Groq, a rapidly growing startup that previously hired ten executives from Google for developing chipset architecture, has announced its new architecture named Tensor Streaming Processor that can perform 1 Peta operations per second on a single chip.
Tensor Streaming Processor (TSP) is the world’s first architecture to achieve this feat of performing 1 Peta or 1 quadrillion operations or 1e15 ops/s. Groq’s new architecture can also perform up to 250 trillion floating-point operations per second (FLOPS).
TSP architecture is inspired by a software-first mindset and offers an innovative approach towards accelerated computation.
The white paper describing the architecture reads: “In Groq’s architecture, the compiler choreographs the operation of the hardware.

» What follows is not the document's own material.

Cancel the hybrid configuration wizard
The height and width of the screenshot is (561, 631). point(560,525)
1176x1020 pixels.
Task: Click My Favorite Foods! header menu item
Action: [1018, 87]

All execution planning happens in software, freeing up valuable silicon space for additional processing capabilities.”
This tight control offered by the architecture allows fast and predictable performance on current and future workloads.
The company boasts that its new architecture aims to achieve both massive parallelism and flexibility without the limitations and bottlenecks faced by traditional CPU and GPU architectures.
TSP architecture is supported by both traditional and new machine learning models. It can be deployed on both x86 and non-x86 systems.
According to Dennis Abts, Chief Architect at Groq, “Its (TSP) performance, coupled with its simplicity, makes it an ideal platform for any high-performance, data- or compute-intensive workload.”
We hope that we’ll see TSP in action soon in chipsets in machines around us.